本发明的第一目的在于提供一种降低尼古丁转化率的CYP82E5基因突变体；第二目的在于提供所述的降低尼古丁转化率的CYP82E5基因突变体的应用。

本发明的第一目的是这样实现的，相对于核苷酸序列为SEQ ID NO.1所示的CYP82E5基因，所述的降低尼古丁转化率的CYP82E5基因突变体含有的CYP82E5基因序列中392位的G被A取代发生了点突变，所述的降低尼古丁转化率的CYP82E5基因突变体的核苷酸序列如SEQ ID NO.3所示。

本发明的第二目的是这样实现的，所述的降低尼古丁转化率的CYP82E5基因突变体在获得尼古丁低转化率的烟草植株中的应用。

本发明所述的降低尼古丁转化率的CYP82E5基因突变体获得的云烟87材料中，叶片尼古丁转化率比对照下降约20%，显著降低了尼古丁的转化率。

附图说明

图1为CYP82E5基因突变毛细管电泳检测；

图2为突变体材料测序结果比对；

图3为突变体株系572号的测序峰图；

图4为突变体材料尼古丁转化率分析。

具体实施方式

下面结合实施例和附图对本发明作进一步的说明，但不以任何方式对本发明加以限制，基于本发明教导所作的任何变换或替换，均属于本发明的保护范围。

本发明所述的降低尼古丁转化率的CYP82E5基因突变体，相对于核苷酸序列为SEQ ID NO.1所示的CYP82E5基因，所述的降低尼古丁转化率的CYP82E5基因突变体含有的CYP82E5基因序列中392位的G被A取代发生了点突变，所述的降低尼古丁转化率的CYP82E5基因突变体的核苷酸序列如SEQ ID NO.3所示。

所述的降低尼古丁转化率的CYP82E5基因突变体编码的氨基酸序列如SEQ ID NO.4所示。

本发明所述的降低尼古丁转化率的CYP82E5基因突变体应用为所述的降低尼古丁转化率的CYP82E5基因突变体在获得尼古丁低转化率的烟草植株中的应用。

下面以具体实施案例对本发明做进一步说明：

实施例1

烤烟突变体库创制

一、烤烟种子EMS处理

烤烟（品种：云烟87）种子用50%的市售商品漂白液浸泡12分钟后，用去离子水快速清洗，并在去离子水中浸泡12小时。
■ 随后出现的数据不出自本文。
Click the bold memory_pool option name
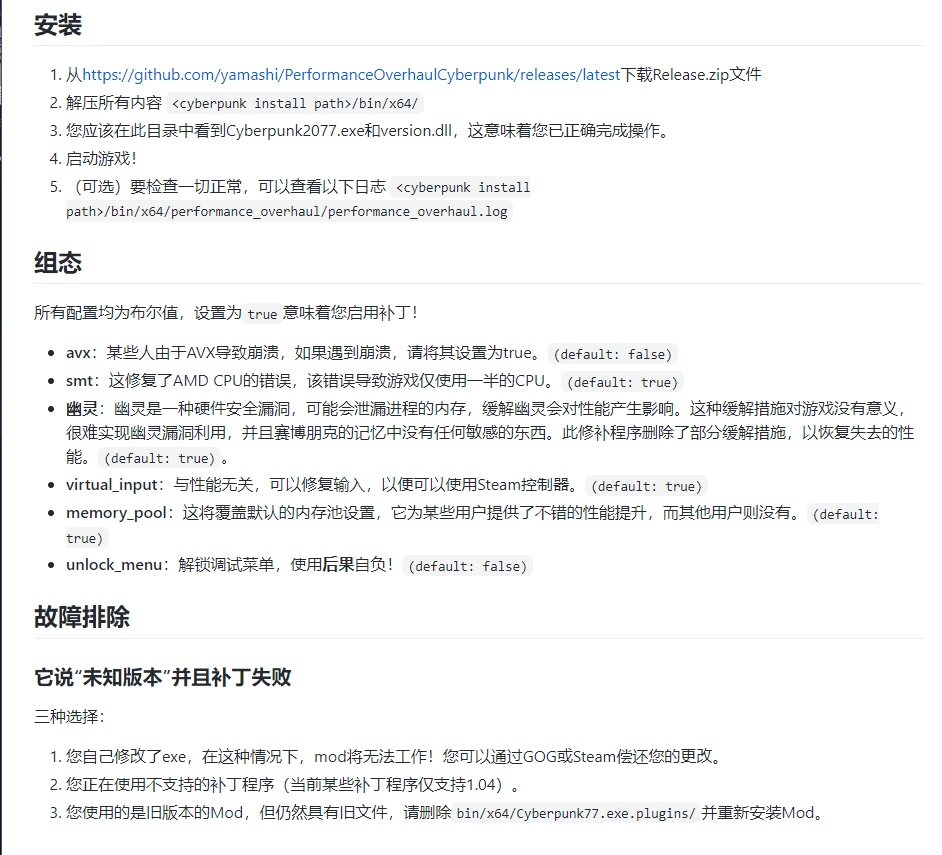942x855 pixels. point(115,513)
弃去离子水，加入等体积0.5% EMS（甲基磺酸乙酯）处理12小时。弃处理液，加入去离子水清洗6-8次，每次约1分钟。种子收集于布氏漏斗，抽干待用。

二、M1植株田间种植

EMS处理完毕种子播种于漂浮盘，每穴一粒种子，出苗后移栽至田间，正常农艺措施管理。现蕾后单株套袋编号收种获得M2种子。

三、突变体基因组DNA提取及混样

利用试剂盒提取基因组DNA，步骤如下：

称取0.1g鲜样，液氮研磨、细碎后，转入2.0 ml样品管中，立即加入600μL AP1缓冲液和4μL RNaseA贮存液（100 mg/ml）。65℃中水浴处理10分钟，期间颠倒EP管2-3次。加入190μL AP2缓冲液，混匀置于冰上5分钟， 14000 rpm室温离心5分钟。吸取上清液至QIAshredder Mini柱，14000 rpm室温离心2分钟。取450—650μL过滤液至2.0ml离心管中，再加入675-900μL的缓冲液AP3/E。取650μL混合物至2 ml的DNeasy柱内，室温以≥8000rpm离心1-2分钟。将上述的DNeasy柱放入新的2 ml收集管中，加入500 μL AW缓冲液，以≥8000rpm离心2分钟，丢弃流出液，再用AW缓冲液重复清洗一次。将DNeasy柱放在1.5 ml离心管中，加入100μL AE缓冲液，室温放置5分钟，离心所得滤液即为基因组DNA。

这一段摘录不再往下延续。